Quantum machine learning is in a period of rapid development and discovery, however it still lacks the resources and diversity of computational models of its classical complement. With the growing difficulties of classical models requiring extreme hardware and power solutions, and quantum models being limited by noisy intermediate-scale quantum (NISQ) hardware, there is an emerging opportunity to solve both problems together. Here we introduce a new software model for quantum neuromorphic computing -- a quantum leaky integrate-and-fire (QLIF) neuron, implemented as a compact high-fidelity quantum circuit, requiring only 2 rotation gates and no CNOT gates. We use these neurons as building blocks in the construction of a quantum spiking neural network (QSNN), and a quantum spiking convolutional neural network (QSCNN), as the first of their kind. We apply these models to the MNIST, Fashion-MNIST, and KMNIST datasets for a full comparison with other classical and quantum models. We find that the proposed models perform competitively, with comparative accuracy, with efficient scaling and fast computation in classical simulation as well as on quantum devices.
Paper Structure (5 sections, 12 equations, 6 figures, 1 table)

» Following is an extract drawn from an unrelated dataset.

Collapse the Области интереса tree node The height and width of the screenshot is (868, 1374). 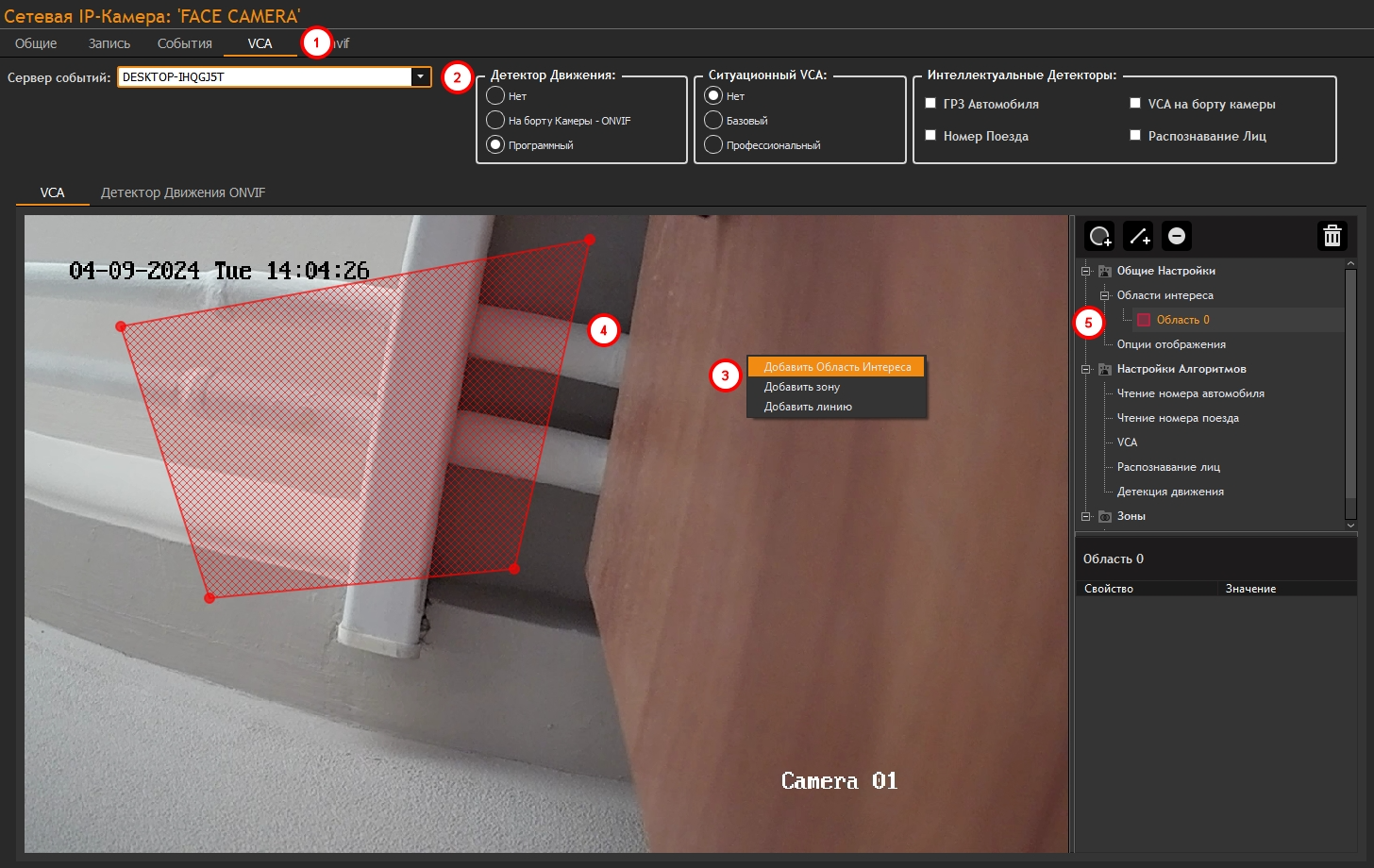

This paper contains 5 sections, 12 equations, 6 figures, 1 table.

Figures (6)

  • Figure 1: A low-pass filter resistor-capacitor (RC) circuit of the LIF neuron. The circuit describes how membrane potential dynamics of a neuron are simulated by a time-varying input current $I_\mathrm{in}$. The membrane potential, $U(t)$, is decomposed into a resistor and capacitor which form a linear differential equation describing a spiking neuron.
  • Figure 2: A Quantum Leaky Integrate-and-Fire (QLIF) neuron processing input spike stimuli. Spikes to the excited state population are modelled through rotation gates ($R_X$). The lack of a spike is processed as a delay gate ($\Delta$), during which the qubit does nothing for a time $t$, and the excited state population decays exponentially. In the construction of a QLIF neural network, multiple inputs are aggregated through the dendrites to produce a set of outputs after being processed by the neuron.
  • Figure 3: Compact circuit structure of a QLIF neuron processing binary spike input stimulus. Input spikes are processed as rotation gates ($R_X$) to increase the excited state population. Absent input spikes are processed as delay gates ($\Delta$), during which the qubit does nothing for a short period of time and is decayed by noise from the environment. Due to the simple circuit structure, the previous state can be compacted to a single rotation gate which can re-instate the excited state population of the previous measurement. This serves as the memory of the neuron, before the next input is processed.
  • Figure 4: Classical LIF vs QLIF neuron behaviour processing a train of input spikes, producing a series of output spikes based on a threshold shown by the grey dashed line. Input spikes are randomly generated here, and processed over 60 time-steps by the LIF and QLIF neurons to demonstrate the behavioural similarity between the neurons. Classical LIF membrane potential is shown in blue, while the QLIF excited state population is shown in magenta.
  • Figure 5: A Quantum Spiking Neural Network structure, processing an image converted to brightness values and then to spike trains to pass through the network. The network trains two planes of weighted synapses ($\theta$ and $\tau$) in parallel for each neuron. The parameter $\theta$ controls the spike intensity through the angle of the $R_X$ rotation gate. The parameter $\tau$ controls the decay rate through the delay gate $\Delta$, during which the qubit is left to idle and undergo relaxation to a ground state (Bottom right). Only one of these operations occurs based on the binary input, after a memory rotation gate which reinstates the excited state of the previous time step measurement (Top left). Each neuron processes a series of input spikes/no-spikes (Bottom left). Throughout the diagram $\theta$ is blue and $\tau$ is magenta.